## start MATERIAL FOR THE TASK
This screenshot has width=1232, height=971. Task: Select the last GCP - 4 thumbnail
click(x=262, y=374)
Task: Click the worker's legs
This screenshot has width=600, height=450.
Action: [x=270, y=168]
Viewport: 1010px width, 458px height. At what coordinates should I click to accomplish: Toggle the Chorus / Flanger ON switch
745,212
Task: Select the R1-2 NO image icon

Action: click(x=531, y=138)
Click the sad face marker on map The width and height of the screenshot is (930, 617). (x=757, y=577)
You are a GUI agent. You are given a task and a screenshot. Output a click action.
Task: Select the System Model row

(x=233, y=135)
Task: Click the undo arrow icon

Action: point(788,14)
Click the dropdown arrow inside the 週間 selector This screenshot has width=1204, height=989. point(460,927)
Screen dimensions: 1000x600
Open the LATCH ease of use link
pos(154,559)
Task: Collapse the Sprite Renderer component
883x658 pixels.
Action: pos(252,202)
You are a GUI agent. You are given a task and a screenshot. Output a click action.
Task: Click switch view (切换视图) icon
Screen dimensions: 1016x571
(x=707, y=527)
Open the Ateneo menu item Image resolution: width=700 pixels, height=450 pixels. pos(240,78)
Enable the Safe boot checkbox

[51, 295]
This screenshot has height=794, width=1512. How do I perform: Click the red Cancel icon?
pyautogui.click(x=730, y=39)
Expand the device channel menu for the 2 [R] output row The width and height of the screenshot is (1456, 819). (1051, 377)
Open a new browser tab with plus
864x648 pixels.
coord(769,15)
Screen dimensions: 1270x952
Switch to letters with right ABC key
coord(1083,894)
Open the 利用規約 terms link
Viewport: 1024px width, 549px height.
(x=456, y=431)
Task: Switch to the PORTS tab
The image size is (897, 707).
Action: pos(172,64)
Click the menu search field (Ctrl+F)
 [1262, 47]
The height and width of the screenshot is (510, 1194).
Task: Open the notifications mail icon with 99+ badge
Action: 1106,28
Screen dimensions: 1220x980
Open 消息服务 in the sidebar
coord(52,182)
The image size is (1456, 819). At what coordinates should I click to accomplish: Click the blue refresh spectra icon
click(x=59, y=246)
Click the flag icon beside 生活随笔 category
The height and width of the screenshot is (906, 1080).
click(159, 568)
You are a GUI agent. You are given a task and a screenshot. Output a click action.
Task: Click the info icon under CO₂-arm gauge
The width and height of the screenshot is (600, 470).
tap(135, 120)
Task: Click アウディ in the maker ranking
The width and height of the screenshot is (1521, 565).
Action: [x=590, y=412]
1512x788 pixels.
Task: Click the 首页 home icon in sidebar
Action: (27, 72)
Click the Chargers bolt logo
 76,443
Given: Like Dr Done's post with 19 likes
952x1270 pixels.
## end MATERIAL FOR THE TASK
Put every line of the records above into a Markdown table, leaving out blank lines. Use a Row column for the row number and a Line column for the line itself.

■ **EXPECTED ANSWER**
| Row | Line |
|---|---|
| 1 | This screenshot has width=1232, height=971. Task: Select the last GCP - 4 thumbnail |
| 2 | click(x=262, y=374) |
| 3 | Task: Click the worker's legs |
| 4 | This screenshot has width=600, height=450. |
| 5 | Action: [x=270, y=168] |
| 6 | Viewport: 1010px width, 458px height. At what coordinates should I click to accomplish: Toggle the Chorus / Flanger ON switch |
| 7 | 745,212 |
| 8 | Task: Select the R1-2 NO image icon |
| 9 | Action: click(x=531, y=138) |
| 10 | Click the sad face marker on map The width and height of the screenshot is (930, 617). (x=757, y=577) |
| 11 | You are a GUI agent. You are given a task and a screenshot. Output a click action. |
| 12 | Task: Select the System Model row |
| 13 | (x=233, y=135) |
| 14 | Task: Click the undo arrow icon |
| 15 | Action: point(788,14) |
| 16 | Click the dropdown arrow inside the 週間 selector This screenshot has width=1204, height=989. point(460,927) |
| 17 | Screen dimensions: 1000x600 |
| 18 | Open the LATCH ease of use link |
| 19 | pos(154,559) |
| 20 | Task: Collapse the Sprite Renderer component |
| 21 | 883x658 pixels. |
| 22 | Action: pos(252,202) |
| 23 | You are a GUI agent. You are given a task and a screenshot. Output a click action. |
| 24 | Task: Click switch view (切换视图) icon |
| 25 | Screen dimensions: 1016x571 |
| 26 | (x=707, y=527) |
| 27 | Open the Ateneo menu item Image resolution: width=700 pixels, height=450 pixels. pos(240,78) |
| 28 | Enable the Safe boot checkbox |
| 29 | [51, 295] |
| 30 | This screenshot has height=794, width=1512. How do I perform: Click the red Cancel icon? |
| 31 | pyautogui.click(x=730, y=39) |
| 32 | Expand the device channel menu for the 2 [R] output row The width and height of the screenshot is (1456, 819). (1051, 377) |
| 33 | Open a new browser tab with plus |
| 34 | 864x648 pixels. |
| 35 | coord(769,15) |
| 36 | Screen dimensions: 1270x952 |
| 37 | Switch to letters with right ABC key |
| 38 | coord(1083,894) |
| 39 | Open the 利用規約 terms link |
| 40 | Viewport: 1024px width, 549px height. |
| 41 | (x=456, y=431) |
| 42 | Task: Switch to the PORTS tab |
| 43 | The image size is (897, 707). |
| 44 | Action: pos(172,64) |
| 45 | Click the menu search field (Ctrl+F) |
| 46 |  [1262, 47] |
| 47 | The height and width of the screenshot is (510, 1194). |
| 48 | Task: Open the notifications mail icon with 99+ badge |
| 49 | Action: 1106,28 |
| 50 | Screen dimensions: 1220x980 |
| 51 | Open 消息服务 in the sidebar |
| 52 | coord(52,182) |
| 53 | The image size is (1456, 819). At what coordinates should I click to accomplish: Click the blue refresh spectra icon |
| 54 | click(x=59, y=246) |
| 55 | Click the flag icon beside 生活随笔 category |
| 56 | The height and width of the screenshot is (906, 1080). |
| 57 | click(159, 568) |
| 58 | You are a GUI agent. You are given a task and a screenshot. Output a click action. |
| 59 | Task: Click the info icon under CO₂-arm gauge |
| 60 | The width and height of the screenshot is (600, 470). |
| 61 | tap(135, 120) |
| 62 | Task: Click アウディ in the maker ranking |
| 63 | The width and height of the screenshot is (1521, 565). |
| 64 | Action: [x=590, y=412] |
| 65 | 1512x788 pixels. |
| 66 | Task: Click the 首页 home icon in sidebar |
| 67 | Action: (27, 72) |
| 68 | Click the Chargers bolt logo |
| 69 |  76,443 |
| 70 | Given: Like Dr Done's post with 19 likes |
| 71 | 952x1270 pixels. |